Otherwise, I guess you can be the change you wish to see, but the guidelines argue directly against the point you're making, basically saying that commentary (which would include a blurb or summary) should go in a comment, not in the submission itself. No one is stopping you from summarizing articles, but just know that AI/LLM and other kinds of generated commentary is against HN guidelines to my reading also, so you would have to do that yourself. It seems likely that what you're asking for would result in more rehashing and less original content, but if that rehashing serves some kind of useful editorial function to raise awareness of content that is otherwise relevant and topical to HN and to its users, then your idea might have some potential merit, but I think it would be gamed by bad actors, and I think the bad actors would benefit more from this change than good actors and existing/future HN users.
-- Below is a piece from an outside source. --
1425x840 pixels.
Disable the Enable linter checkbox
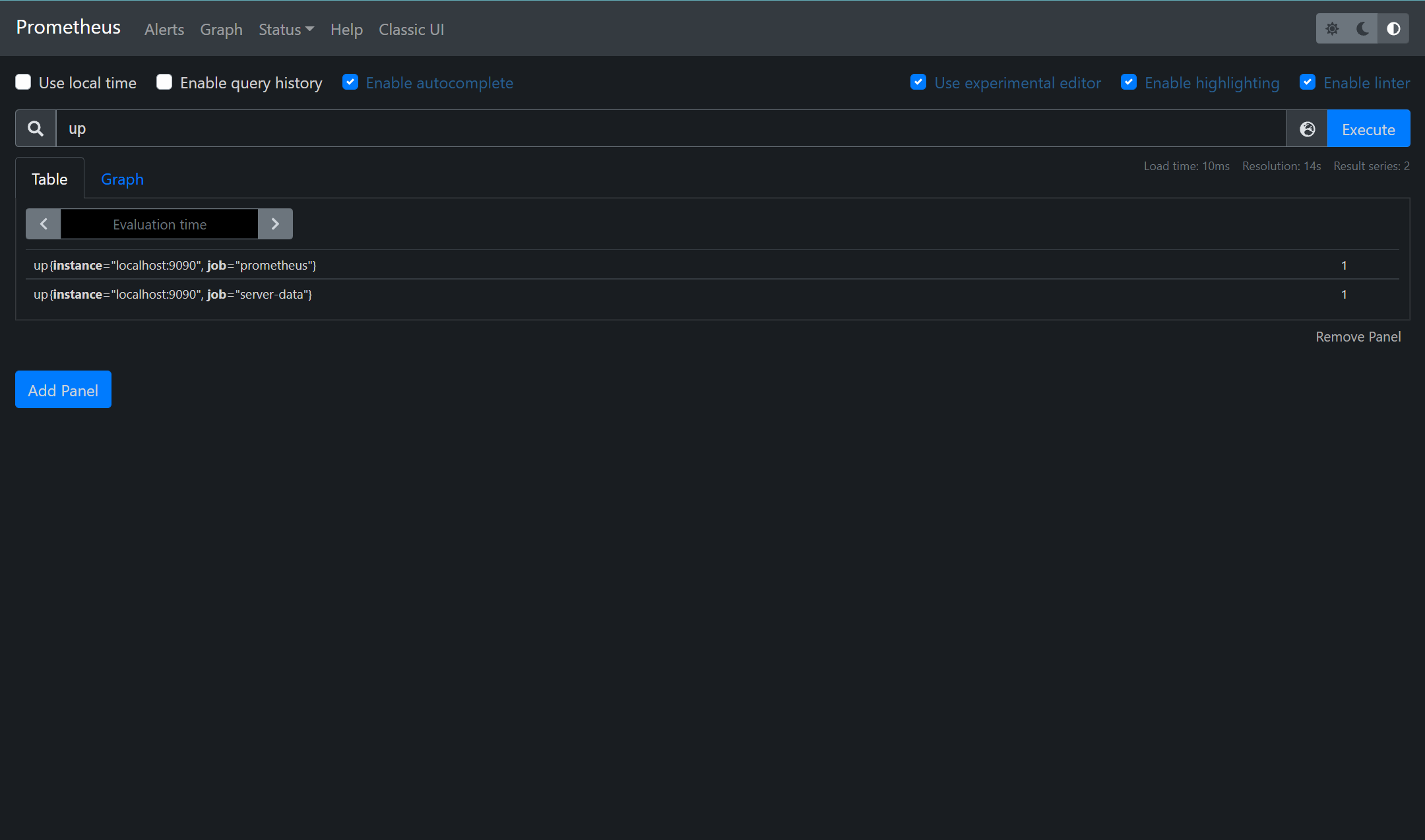(x=1308, y=82)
I'm cautiously pessimistic on this idea, but willing to hear more about why you think it would help rather than allow charlatans and sophists to invisibly rewrite history and the present to bake in their own ideology and beliefs.

lapcat · 8 days ago
> So if you are saying that this is a thing that is already supported but not used, can you link to such a post that you have made? As it is, I'm not sure that HN even lets you make posts like that.

I think that HN simply makes your text the first comment. For example, here I linked to a social media post, and it made sense to quote the entire post to save a click: https://news.ycombinator.com/item?id=41556661

> the guidelines argue directly against the point you're making, basically saying that commentary (which would include a blurb or summary) should go in a comment, not in the submission itself.

Where do the guidelines say this? I'm not seeing it.

> AI/LLM and other kinds of generated commentary is against HN guidelines to my reading also, so you would have to do that yourself.

Definitely. I'm not calling for AI summaries. I don't want AI summaries.

> It seems likely that what you're asking for would result in more rehashing and less original content

Why?

> I think it would be gamed by bad actors

What do you mean by a bad actor?

> allow charlatans and sophists to invisibly rewrite history and the present

I honestly have no idea what this means in the context under discussion, especially the "invisibly" part but also the rest of your claim.

The submitter writes a brief summary of the submitted article. Everyone knows it's the submitter's summary. The worst that can happen is that the submitter writes a bad summary, you click the link, and the article turns out to be not what you expected. This already happens with article titles. Then you can come back and complain about the summary in the comments to the submission. I'm not seeing what the big deal is here.

aspenmayer · 7 days ago
Here’s an example of the kind of post I mean, with a URL and also text:

https://news.ycombinator.com/item?id=44935658

Your other points are answered in the guidelines, news guidelines, and/or comments by mods, which are also considered part of the guidelines.